Current farm business

  • 420 New Zealand Friesian cows on a grass-based late spring block calving system. 

  • Aim is to produce as much milk from forage as possible - particularly grazed grass. Currently the herd averages just over 6, 000 litres per annum, with 480kgms of milk solids. 

  • They feed around 900kg of concentrates per annum and produced 4,200 litres from forage last year.

  • Calving is conducted in a 10 week block from March 20, with typically 90% of the herd calved outside.

  • All replacement calves are reared in groups of 45, with a system of labour-efficient outdoor calf rearing in the late spring, using a trailed feeder system. 

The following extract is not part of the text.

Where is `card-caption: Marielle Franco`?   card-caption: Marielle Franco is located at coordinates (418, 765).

  • New infrastructure overseen by Will includes: 

    • Building a large slurry lagoon, to make the farm NVZ compliant

    • Building more silage storage

    • Building 420 cow cubicles 

    • 54 point rotary milking parlour (one man milking) a sort gate, water hydrant wash systems etc

  • New grazing infrastructure involves cow tracks and a new water system 
  • Investing in LoRaWAN technology has cut down man hours by helping detect water loss and leakage quicker  
  • Recently installed solar on the new parlour roof combined with a new ice bank which should lower electric use and provide power for milk cooling in warmer weather

Qualifications/achievements/ experience

  • BSc 2:1 in Physical Geography from Exeter University (2007)

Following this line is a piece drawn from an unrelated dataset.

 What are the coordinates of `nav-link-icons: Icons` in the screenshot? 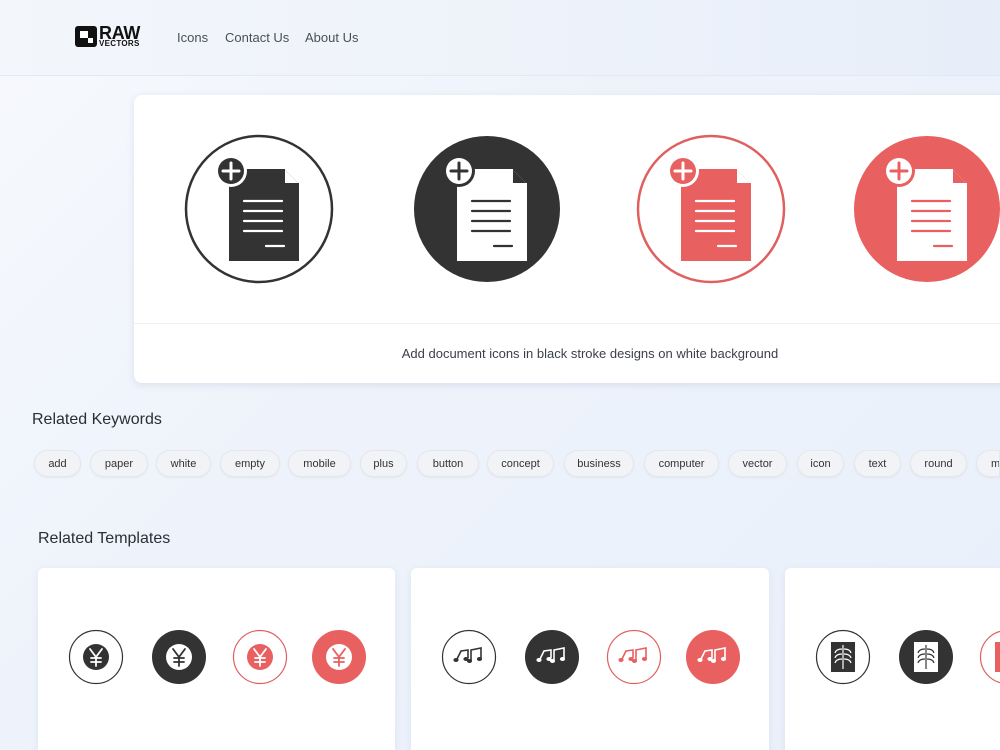 It's located at (192, 38).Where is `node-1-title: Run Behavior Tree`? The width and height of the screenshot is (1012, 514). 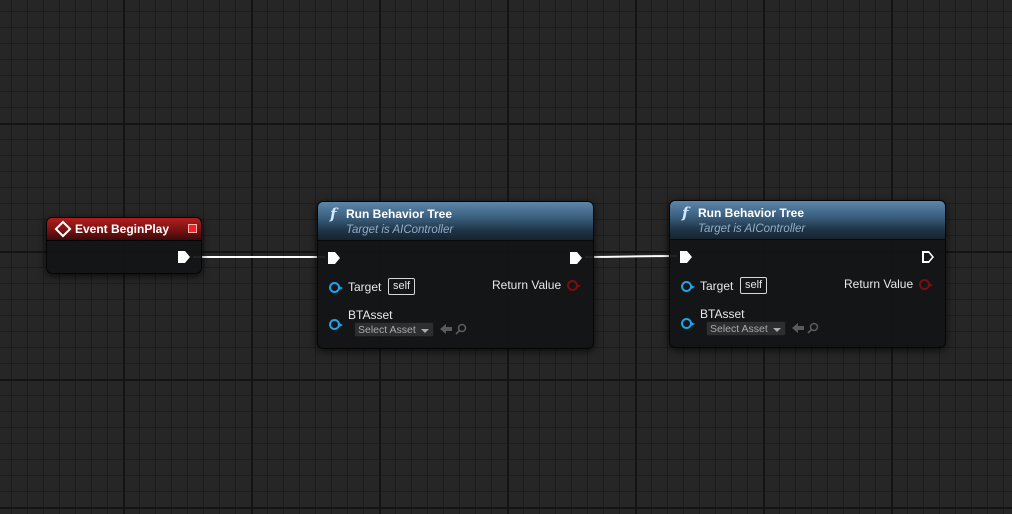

  • Member of local Grazing Dragons discussion group which has been invaluable in developing a profitable sustainable farming system. 

  • After returning from university Will applied for Farming Connect courses on both foot trimming training and DIY – two areas he has never needed to contract out! 

Top tips for business success

“My parents prioritised succession planning, so when I came home to farm, there was a plan in place. I’ve made it my mission to build upon all they achieved and with five young children of our own, succession is an issue I’m already addressing!”
“Try to play to your own strengths and the resources you have.  Your farm’s location, the climate and topography can help you maximise the potential for economic and environmental advantage.”